Trustpilot is a goldmine of customer sentiment, but it doesn't give you a built-in way to download your reviews in bulk. If you want to do anything meaningful with that data outside of scrolling through their dashboard, you need to pull the data yourself.

Extracting your reviews directly into a spreadsheet unlocks several high-value workflows:

  • AI Sentiment Analysis: Feeding hundreds of reviews into an LLM to automatically categorize the most common complaints, feature requests, or points of praise.
  • Competitor Benchmarking: Pulling a rival's reviews to identify gaps in their service that you can capitalize on in your marketing.
  • CRM Integration: Organizing review data to cross-reference with your customer support tickets or CRM records.
  • Marketing Collateral: Easily sorting by 5-star ratings to find the perfect quotes for landing pages, ad copy, or social media posts.
  • Offline Backups: Keeping a historical, owned record of your brand's reputation over time.

The problem is that most solutions either require an expensive paid API plan, a developer to build a custom integration, or a general-purpose scraper you have to configure from scratch. For most marketers and founders, a Chrome extension that handles this directly is the fastest path from a Trustpilot page to a clean CSV file.

Here are the five best options available right now, ranked by how well they actually fit this specific job.


The 5 best tools for exporting Trustpilot reviews

1. OrderBoosts Trustpilot Review Exporter

Best for: instant, free export with no setup or account required

OrderBoosts built this extension specifically for Trustpilot — which is exactly why it ranks first. Navigate to any trustpilot.com/review/... page, click the extension, and your reviews export to CSV or copy to your clipboard in one action. It captures all the vital metadata: review text, star ratings, reviewer names, dates, and direct links.

The standout detail is how it handles data: everything is processed locally inside your browser. Nothing is sent to an external server. That matters significantly if you're handling client data or conducting sensitive competitive research. There is no account required, no credits to manage, and no hidden free-tier limits.

Pros: Purpose-built for Trustpilot, zero configuration, 100% free, local data processing.

Cons: Only works for Trustpilot (not a multi-site scraper).

2. Data Miner

Best for: teams already using it for broader web data extraction

Data Miner is a highly capable, general-purpose web scraper extension with a massive library of community-built "recipes." There are existing Trustpilot recipes available in their public directory, which gives you a decent head start.
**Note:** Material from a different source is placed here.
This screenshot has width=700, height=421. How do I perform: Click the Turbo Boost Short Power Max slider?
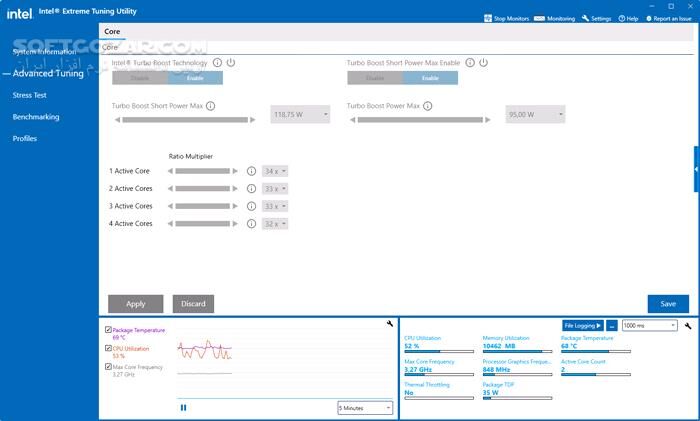[184, 120]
However, because Trustpilot occasionally updates its site structure, you'll likely need to tweak these recipes for the specific page structure or review count you're targeting. The free tier caps the number of pages you can extract per month (usually around 500 pages), which becomes a real constraint if you are analyzing massive brands with thousands of reviews.
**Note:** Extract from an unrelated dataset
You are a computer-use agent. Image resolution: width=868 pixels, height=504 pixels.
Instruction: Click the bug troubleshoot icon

Pros: Huge community recipe library, handles pagination well, great for scraping beyond just Trustpilot.

Cons: Steep learning curve, free tier limits, requires recipe adjustments when Trustpilot updates its UI.

3. Instant Data Scraper

Best for: quick attempts where you'd rather not configure anything

Instant Data Scraper uses AI and heuristics to auto-detect repeating list and table structures on a web page and attempts to extract them without any manual mapping. It works on Trustpilot often enough to be worth trying first if you already have it installed in your browser.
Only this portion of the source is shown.